Details

Identifiers
- Latin: fibrae projectionis
- NeuroNames: 1218
- TA98: A14.1.00.018
- TA2: 5617
- FMA: 76745

= Projection fiber =

Consist of efferent and afferent fibers uniting the cortex

Projection fibers consist of efferent and afferent fibers uniting the cortex with the lower parts of the brain and with the spinal cord. In human neuroanatomy, bundles of axons (nerve fibers) called nerve tracts, within the brain, can be categorized by their function into association tracts, projection tracts, and commissural tracts.
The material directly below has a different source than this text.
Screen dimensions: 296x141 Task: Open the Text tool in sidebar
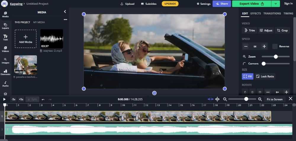(x=5, y=37)

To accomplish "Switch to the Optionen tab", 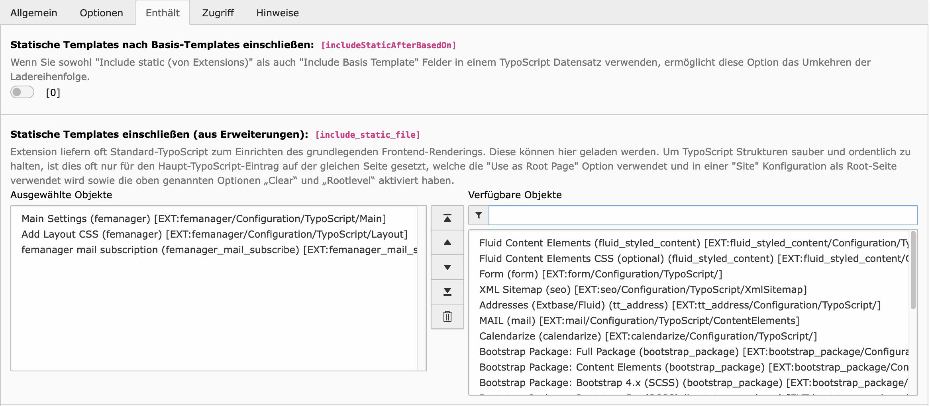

In the neocortex, projection neurons are excitatory neurons that send axons to distant brain targets. Considering the six histologically distinct layers of the neocortex, associative projection neurons extend axons within one cortical hemisphere; commissural projection neurons extend axons across the midline to the contralateral hemisphere; and corticofugal projection neurons extend axons away from the cortex. That said, some neurons are multi-functional and can therefore be categorized into more than one such category.

==Efferent==
The principal efferent fibers are:
1. the motor tract, occupying the genu and anterior two-thirds of the occipital part of the internal capsule, and consisting of
2. the corticopontine fibers, ending in the pontine nuclei.

==Afferent==
The chief afferent fibers are:
1. those of the lemniscus which are not interrupted in the thalamus;
2. those of the superior cerebellar peduncle which are not interrupted in the red nucleus and thalamus;
3. numerous fibers arising within the thalamus, and passing through its stalks to the different parts of the cortex;
4. optic and acoustic fibers, the former passing to the occipital, the latter to the temporal lobe.